Poet wikipedia:Robert_Burns (probably) penned his own bawdy verses to "Auld Sir Simon the King" in his Merry Muses of Caledonia (1798), one stanza of which serves to illustrate the character of the remaining six:

I'll tell you a tale of a wife,
And she was a Whig and a saunt.
She lived a most sanctify'd life,
But whiles she was fashed wi' her cunt.

The title "Old Sir Simon the King" made its way into children's literature in a nursery rhyme that goes:

Old Sir Simon the king
And young Sir Simon the squire
And old Mrs.
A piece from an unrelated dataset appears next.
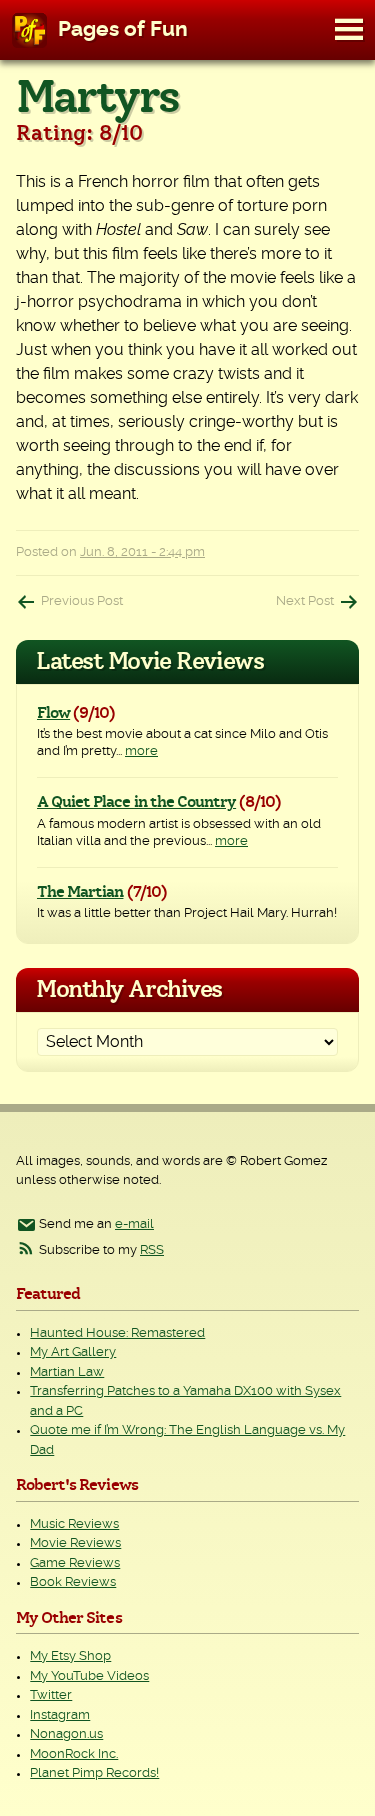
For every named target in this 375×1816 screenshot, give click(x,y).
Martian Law (67, 1372)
Hickabout
Kicke Mrs. Kickabout
Round about our coal fire.

Additional notes
Source for notated version : - Bremner's Scots Tunes (1759) [Johnson]; William Vicker's 1770 music manuscript collection (Northumberland) [Seattle]; Walsh's Compleat Country Dancing Master (1718) [Offord].

Printed sources : - Howe (1000 Jigs and Reels), c. 1867; p. 147. Johnson (Scottish Fiddle Music in the 18th Century), 1984; No. 30, p. 84. Offord (John of the Green: Ye Cheshire Way), 1985; p. 15. Oswald (Caledonian Pocket Companion, Book 7), 1760; p. 6. Raven (English Country Dance Tunes), 1984; p. 14 & p. 69. Seattle (Great Northern/William Vickers), 1770, Part 2; No. 369 (appears as "Old Simon the King"). Walsh (Complete Country Dancing-Master, Volume the Fourth), London, 1740; No. 69.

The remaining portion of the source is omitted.